(To do) I need the records below retyped exactly.

--- START ---

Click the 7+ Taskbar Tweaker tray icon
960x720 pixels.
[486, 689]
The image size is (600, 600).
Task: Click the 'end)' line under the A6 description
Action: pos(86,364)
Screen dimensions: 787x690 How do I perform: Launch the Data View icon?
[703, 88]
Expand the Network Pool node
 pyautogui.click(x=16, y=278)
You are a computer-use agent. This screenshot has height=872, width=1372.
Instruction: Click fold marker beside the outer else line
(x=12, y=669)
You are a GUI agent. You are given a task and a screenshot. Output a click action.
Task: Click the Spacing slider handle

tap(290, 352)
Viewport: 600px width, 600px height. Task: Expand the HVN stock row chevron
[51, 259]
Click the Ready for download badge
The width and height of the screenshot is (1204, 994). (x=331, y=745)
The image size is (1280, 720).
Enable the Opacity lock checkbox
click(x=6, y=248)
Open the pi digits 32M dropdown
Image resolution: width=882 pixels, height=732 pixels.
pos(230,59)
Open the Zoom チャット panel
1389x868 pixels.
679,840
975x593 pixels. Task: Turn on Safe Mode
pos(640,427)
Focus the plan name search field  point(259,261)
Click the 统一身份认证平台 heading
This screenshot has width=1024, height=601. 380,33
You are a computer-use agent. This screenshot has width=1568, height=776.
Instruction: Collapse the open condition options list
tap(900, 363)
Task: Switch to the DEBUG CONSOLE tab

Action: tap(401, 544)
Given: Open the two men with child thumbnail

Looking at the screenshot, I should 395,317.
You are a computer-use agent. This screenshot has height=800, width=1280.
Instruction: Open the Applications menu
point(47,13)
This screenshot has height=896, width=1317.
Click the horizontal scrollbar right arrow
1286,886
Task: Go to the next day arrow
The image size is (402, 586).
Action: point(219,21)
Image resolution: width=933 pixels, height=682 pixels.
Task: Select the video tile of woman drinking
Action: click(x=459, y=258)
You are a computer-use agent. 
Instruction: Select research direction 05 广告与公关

--- END ---

(Solved problem)
Click the 7+ Taskbar Tweaker tray icon
960x720 pixels.
[486, 689]
The image size is (600, 600).
Task: Click the 'end)' line under the A6 description
Action: pos(86,364)
Screen dimensions: 787x690 How do I perform: Launch the Data View icon?
[703, 88]
Expand the Network Pool node
 pyautogui.click(x=16, y=278)
You are a computer-use agent. This screenshot has height=872, width=1372.
Instruction: Click fold marker beside the outer else line
(x=12, y=669)
You are a GUI agent. You are given a task and a screenshot. Output a click action.
Task: Click the Spacing slider handle

tap(290, 352)
Viewport: 600px width, 600px height. Task: Expand the HVN stock row chevron
[51, 259]
Click the Ready for download badge
The width and height of the screenshot is (1204, 994). (x=331, y=745)
The image size is (1280, 720).
Enable the Opacity lock checkbox
click(x=6, y=248)
Open the pi digits 32M dropdown
Image resolution: width=882 pixels, height=732 pixels.
pos(230,59)
Open the Zoom チャット panel
1389x868 pixels.
679,840
975x593 pixels. Task: Turn on Safe Mode
pos(640,427)
Focus the plan name search field  point(259,261)
Click the 统一身份认证平台 heading
This screenshot has width=1024, height=601. 380,33
You are a computer-use agent. This screenshot has width=1568, height=776.
Instruction: Collapse the open condition options list
tap(900, 363)
Task: Switch to the DEBUG CONSOLE tab

Action: tap(401, 544)
Given: Open the two men with child thumbnail

Looking at the screenshot, I should 395,317.
You are a computer-use agent. This screenshot has height=800, width=1280.
Instruction: Open the Applications menu
point(47,13)
This screenshot has height=896, width=1317.
Click the horizontal scrollbar right arrow
1286,886
Task: Go to the next day arrow
The image size is (402, 586).
Action: point(219,21)
Image resolution: width=933 pixels, height=682 pixels.
Task: Select the video tile of woman drinking
Action: click(x=459, y=258)
You are a computer-use agent. 
Instruction: Select research direction 05 广告与公关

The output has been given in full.